***** MATERIAL PROVIDED

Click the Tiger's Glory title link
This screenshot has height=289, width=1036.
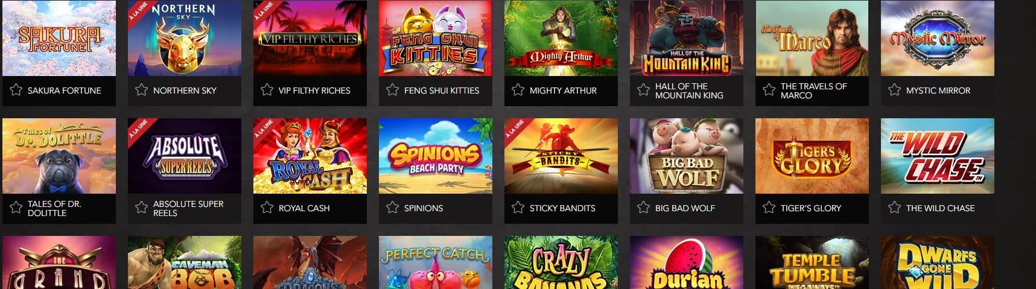pos(810,208)
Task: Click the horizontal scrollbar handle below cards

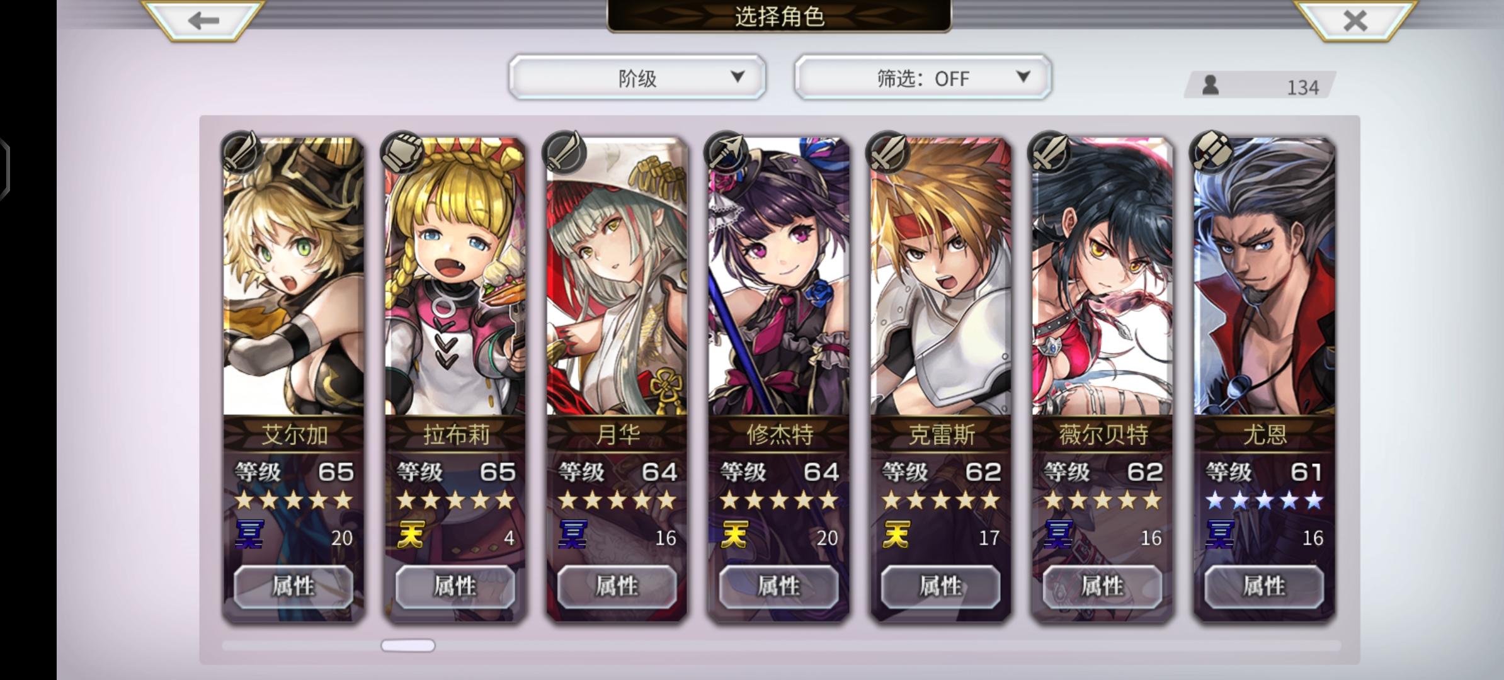Action: click(408, 645)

**********

EXERCISE INSTRUCTIONS = Where the line with "This screenshot has height=289, width=1036." appears, begin there and transcribe exactly through the last line of the data, leaving all pictures aside.

EXERCISE RESPONSE =
This screenshot has height=289, width=1036.
pos(810,208)
Task: Click the horizontal scrollbar handle below cards

Action: click(408, 645)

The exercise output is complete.